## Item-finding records
________________________

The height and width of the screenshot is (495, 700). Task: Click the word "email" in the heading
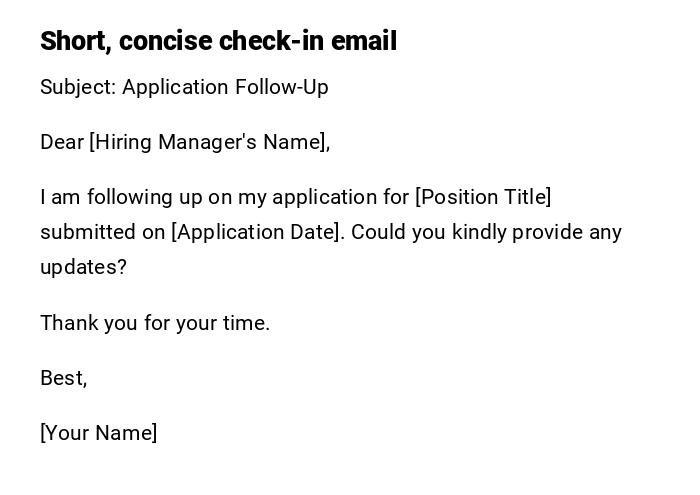367,41
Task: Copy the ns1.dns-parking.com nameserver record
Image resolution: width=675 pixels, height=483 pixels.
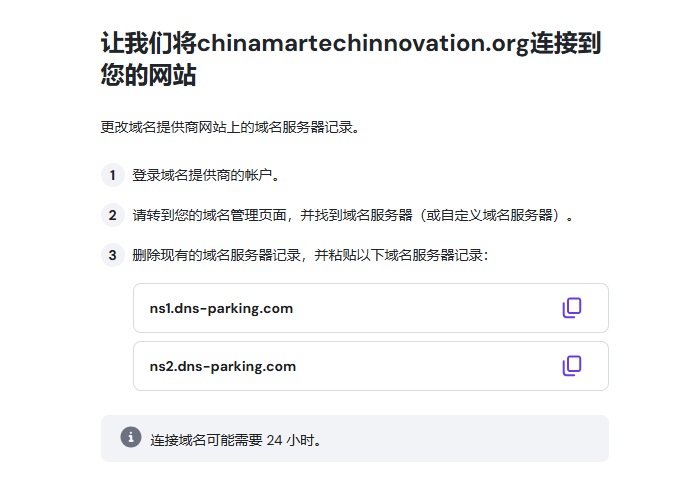Action: click(x=571, y=308)
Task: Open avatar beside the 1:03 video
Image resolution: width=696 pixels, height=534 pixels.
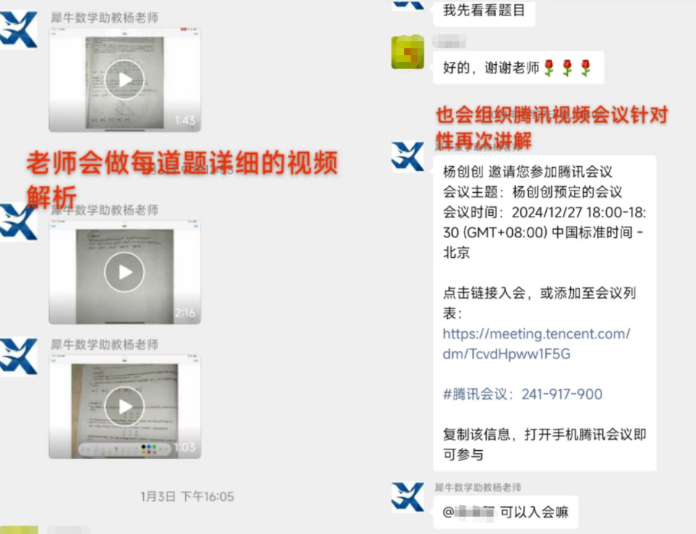Action: click(19, 356)
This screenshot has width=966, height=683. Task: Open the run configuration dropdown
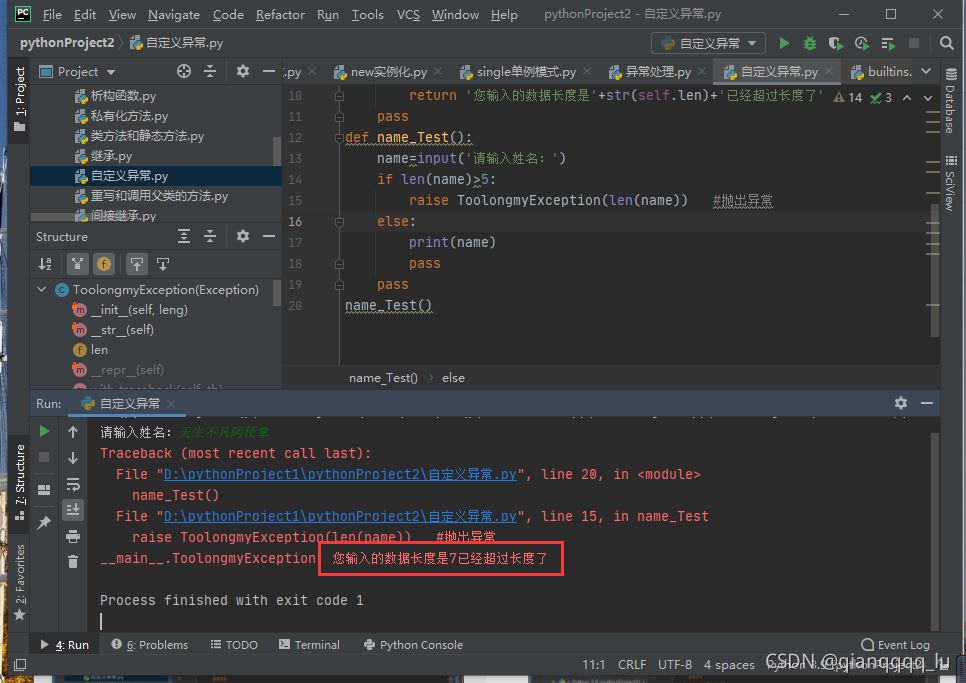pos(708,43)
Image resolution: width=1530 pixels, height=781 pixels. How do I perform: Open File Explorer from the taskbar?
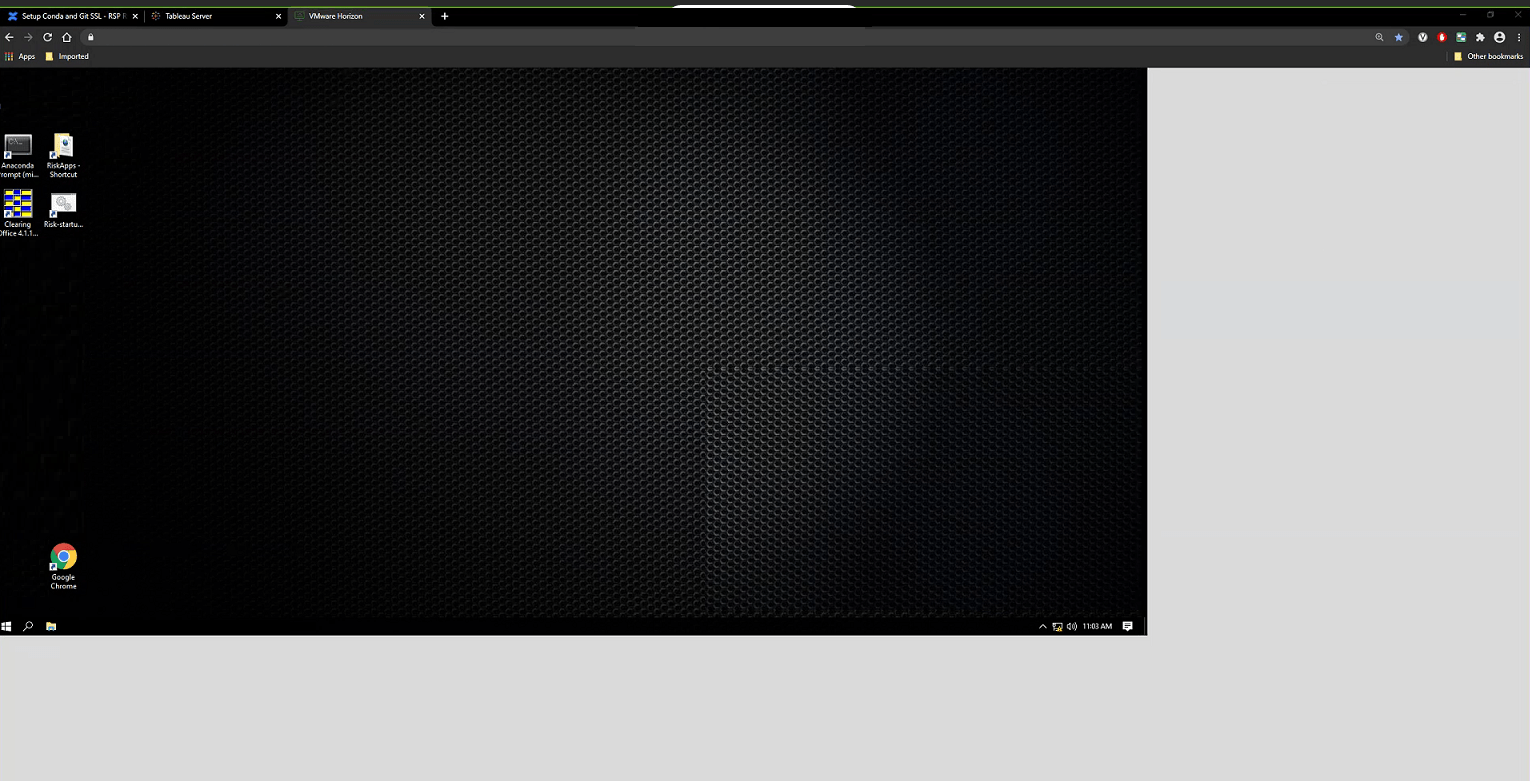click(51, 626)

________________________

## Exercise description
Format the lines of the material above as a JSON list of strings, one string per line, with blank lines omitted and the pictures left out.

## Output for this exercise
[
  "The height and width of the screenshot is (495, 700). Task: Click the word \"email\" in the heading",
  "367,41",
  "Task: Copy the ns1.dns-parking.com nameserver record",
  "Image resolution: width=675 pixels, height=483 pixels.",
  "Action: click(x=571, y=308)",
  "Task: Open avatar beside the 1:03 video",
  "Image resolution: width=696 pixels, height=534 pixels.",
  "Action: click(19, 356)",
  "This screenshot has width=966, height=683. Task: Open the run configuration dropdown",
  "pos(708,43)",
  "Image resolution: width=1530 pixels, height=781 pixels. How do I perform: Open File Explorer from the taskbar?",
  "click(51, 626)"
]